Is there a way we can narrow down this security check so it doesn't keep
breaking API requests, action=raw requests, and ResourceLoader requests,
etc?
Having the last param in a query string end in say ".png" or ".svg"
or
".jpg" or ".ogg" is..... very frequent when dealing with uploaded
files and
file pages. In addition to the reported breakages with ResourceLoader, I've
seen this problem break classic-style action=raw site CSS page loads
(action=raw&title=MediaWiki:Filepage.css) and API requests for
MwEmbed+TimedMediaHandler's video player, for the OEmbed extension I'm
fiddling with, etc.
The impression I get is this is:
1) only exploitable on IE 6 (which is now a small minority and getting
smaller)
2) only exploitable if the path portion of the URL does not include an
unencoded period (eg 'api' or 'api%2Ephp' instead of 'api.php')

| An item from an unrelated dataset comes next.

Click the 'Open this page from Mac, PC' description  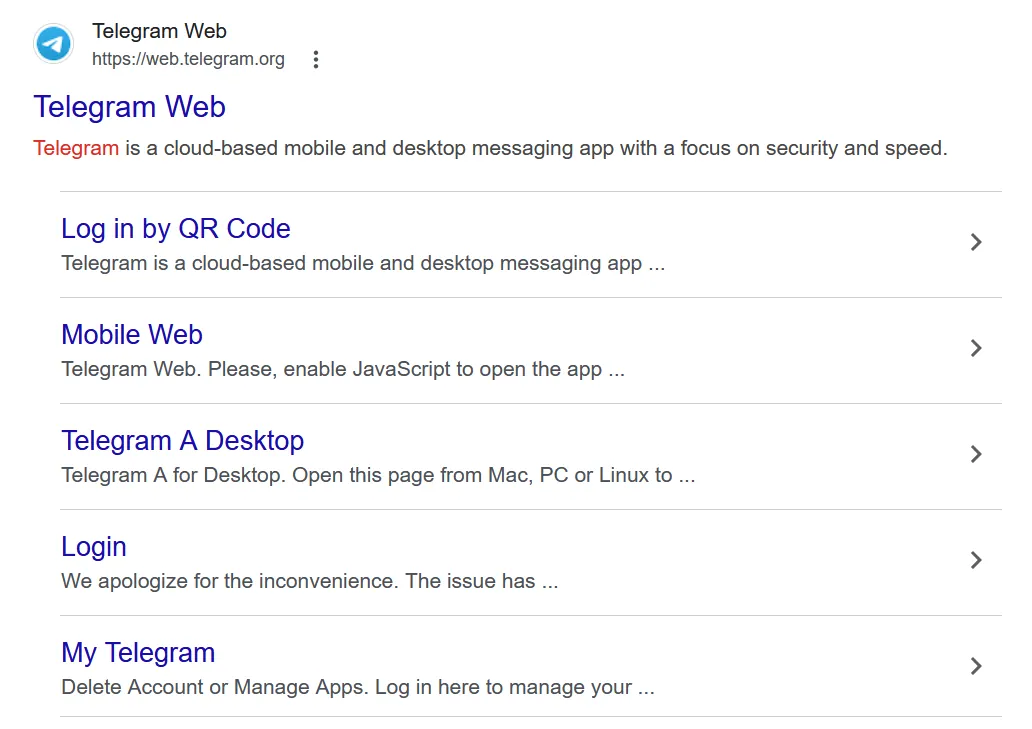click(378, 476)
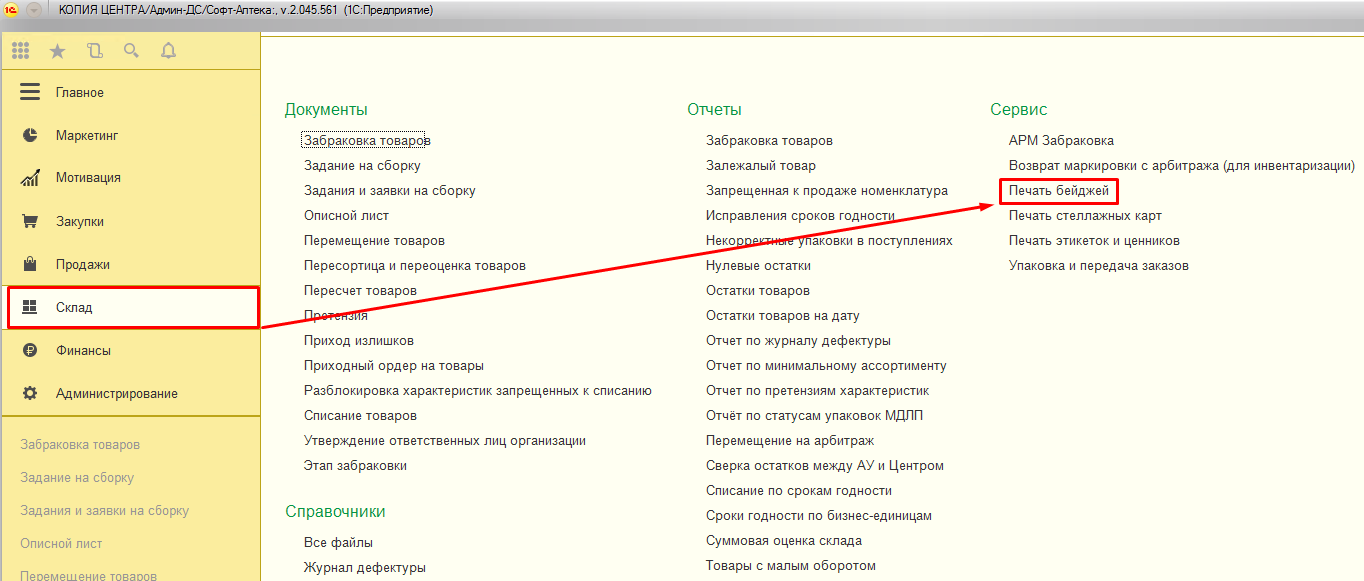Open notifications bell icon
Image resolution: width=1364 pixels, height=581 pixels.
tap(168, 51)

3) only exploitable if raw HTML fragments can be injected into the output,
eg a '<body' or other that triggers IE's HTML detection
For 1) I'm honestly a bit willing to sacrifice a few IE 6 users at this
point; the vendor's dropped support, shipped three major versions, and is
actively campaigning to get the remaining users to upgrade. :) But I get
protecting, so if we can find a workaround that's ok.
For 2) ... if we can detect this it would be great as we could avoid
breaking *any* api.php, index.php, or load.php requests in most real-world
situations.
For 3) ... formatted & XML output from the API should always be safe as,
even if it triggers XML/HTML detection you can't slip in arbitrary <script>
bits. JSON output seems to be the problematic vector currently, as you can
manage to get arbitrary strings embedded in some places like error messages:
{"warnings":{"siteinfo":{"*":"Unrecognized value for
parameter
'siprop': <body onload=alert(1)>.html"}}}
On the other hand if our JSON output escaped '<' and '>' characters
you'd
get this totally safe document:
{"warnings":{"siteinfo":{"*":"Unrecognized value for
parameter
'siprop': \u003Cbody onload=alert(1)\u003E.html"}}}
I tested this by slipping a couple lines into ApiFormatJson:
$this->printText(
$prefix .
str_replace( '<', '\\u003C',
str_replace( '>', '\\u003E',
FormatJson::encode( $this->getResultData(),
$this->getIsHtml() ) ) ) .
$suffix
);
and can confirm that IE 6 doesn't execute the script bit.
Are there any additional exploit vectors for API output other than HTML tags
mixed unescaped into JSON?
-- brion